:: Material provided

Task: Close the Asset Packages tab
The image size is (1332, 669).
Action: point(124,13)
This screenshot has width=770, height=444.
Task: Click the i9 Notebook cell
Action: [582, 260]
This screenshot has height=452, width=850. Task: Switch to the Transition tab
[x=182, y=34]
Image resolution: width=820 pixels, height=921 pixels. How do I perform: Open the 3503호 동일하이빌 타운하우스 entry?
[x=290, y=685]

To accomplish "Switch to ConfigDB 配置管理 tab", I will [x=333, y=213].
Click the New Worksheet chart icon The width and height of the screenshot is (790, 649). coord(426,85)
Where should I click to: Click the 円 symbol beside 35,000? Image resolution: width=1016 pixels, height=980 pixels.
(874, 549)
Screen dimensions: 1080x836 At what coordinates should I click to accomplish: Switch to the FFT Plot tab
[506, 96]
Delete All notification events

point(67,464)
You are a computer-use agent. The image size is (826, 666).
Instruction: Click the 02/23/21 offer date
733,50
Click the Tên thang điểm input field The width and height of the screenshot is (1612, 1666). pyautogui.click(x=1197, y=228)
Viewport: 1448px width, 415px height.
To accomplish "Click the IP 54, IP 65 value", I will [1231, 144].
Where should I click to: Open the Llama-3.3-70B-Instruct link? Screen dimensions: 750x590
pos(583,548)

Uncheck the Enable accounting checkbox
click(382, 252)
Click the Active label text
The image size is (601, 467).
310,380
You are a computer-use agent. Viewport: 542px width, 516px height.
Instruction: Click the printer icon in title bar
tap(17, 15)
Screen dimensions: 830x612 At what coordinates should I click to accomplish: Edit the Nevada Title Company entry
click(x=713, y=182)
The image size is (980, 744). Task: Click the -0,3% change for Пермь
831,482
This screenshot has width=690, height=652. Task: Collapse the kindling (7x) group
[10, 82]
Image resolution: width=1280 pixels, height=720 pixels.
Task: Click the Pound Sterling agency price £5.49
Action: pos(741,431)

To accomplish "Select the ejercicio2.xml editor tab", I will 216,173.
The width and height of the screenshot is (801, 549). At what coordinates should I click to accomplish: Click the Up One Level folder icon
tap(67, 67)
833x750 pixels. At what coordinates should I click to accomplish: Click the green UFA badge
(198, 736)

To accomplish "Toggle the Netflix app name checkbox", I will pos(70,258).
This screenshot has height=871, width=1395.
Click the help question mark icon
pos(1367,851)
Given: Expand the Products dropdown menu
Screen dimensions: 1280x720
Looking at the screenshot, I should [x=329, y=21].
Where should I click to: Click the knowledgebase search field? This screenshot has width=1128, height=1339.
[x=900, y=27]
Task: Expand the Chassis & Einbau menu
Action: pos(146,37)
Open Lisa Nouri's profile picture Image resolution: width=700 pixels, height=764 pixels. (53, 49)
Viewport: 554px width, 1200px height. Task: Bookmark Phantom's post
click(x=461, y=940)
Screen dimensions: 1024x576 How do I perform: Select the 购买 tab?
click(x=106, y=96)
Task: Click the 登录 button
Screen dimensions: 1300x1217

::::

▸ **What you have to do**:
The answer should consist of every entry, repeated word for word.

▸ **Answer box**:
Task: Close the Asset Packages tab
The image size is (1332, 669).
Action: point(124,13)
This screenshot has width=770, height=444.
Task: Click the i9 Notebook cell
Action: [582, 260]
This screenshot has height=452, width=850. Task: Switch to the Transition tab
[x=182, y=34]
Image resolution: width=820 pixels, height=921 pixels. How do I perform: Open the 3503호 동일하이빌 타운하우스 entry?
[x=290, y=685]

To accomplish "Switch to ConfigDB 配置管理 tab", I will [x=333, y=213].
Click the New Worksheet chart icon The width and height of the screenshot is (790, 649). coord(426,85)
Where should I click to: Click the 円 symbol beside 35,000? Image resolution: width=1016 pixels, height=980 pixels.
(874, 549)
Screen dimensions: 1080x836 At what coordinates should I click to accomplish: Switch to the FFT Plot tab
[506, 96]
Delete All notification events

point(67,464)
You are a computer-use agent. The image size is (826, 666).
Instruction: Click the 02/23/21 offer date
733,50
Click the Tên thang điểm input field The width and height of the screenshot is (1612, 1666). pyautogui.click(x=1197, y=228)
Viewport: 1448px width, 415px height.
To accomplish "Click the IP 54, IP 65 value", I will [1231, 144].
Where should I click to: Open the Llama-3.3-70B-Instruct link? Screen dimensions: 750x590
pos(583,548)

Uncheck the Enable accounting checkbox
click(382, 252)
Click the Active label text
The image size is (601, 467).
310,380
You are a computer-use agent. Viewport: 542px width, 516px height.
Instruction: Click the printer icon in title bar
tap(17, 15)
Screen dimensions: 830x612 At what coordinates should I click to accomplish: Edit the Nevada Title Company entry
click(x=713, y=182)
The image size is (980, 744). Task: Click the -0,3% change for Пермь
831,482
This screenshot has width=690, height=652. Task: Collapse the kindling (7x) group
[10, 82]
Image resolution: width=1280 pixels, height=720 pixels.
Task: Click the Pound Sterling agency price £5.49
Action: pos(741,431)

To accomplish "Select the ejercicio2.xml editor tab", I will 216,173.
The width and height of the screenshot is (801, 549). At what coordinates should I click to accomplish: Click the Up One Level folder icon
tap(67, 67)
833x750 pixels. At what coordinates should I click to accomplish: Click the green UFA badge
(198, 736)

To accomplish "Toggle the Netflix app name checkbox", I will pos(70,258).
This screenshot has height=871, width=1395.
Click the help question mark icon
pos(1367,851)
Given: Expand the Products dropdown menu
Screen dimensions: 1280x720
Looking at the screenshot, I should [x=329, y=21].
Where should I click to: Click the knowledgebase search field? This screenshot has width=1128, height=1339.
[x=900, y=27]
Task: Expand the Chassis & Einbau menu
Action: pos(146,37)
Open Lisa Nouri's profile picture Image resolution: width=700 pixels, height=764 pixels. (53, 49)
Viewport: 554px width, 1200px height. Task: Bookmark Phantom's post
click(x=461, y=940)
Screen dimensions: 1024x576 How do I perform: Select the 购买 tab?
click(x=106, y=96)
Task: Click the 登录 button
Screen dimensions: 1300x1217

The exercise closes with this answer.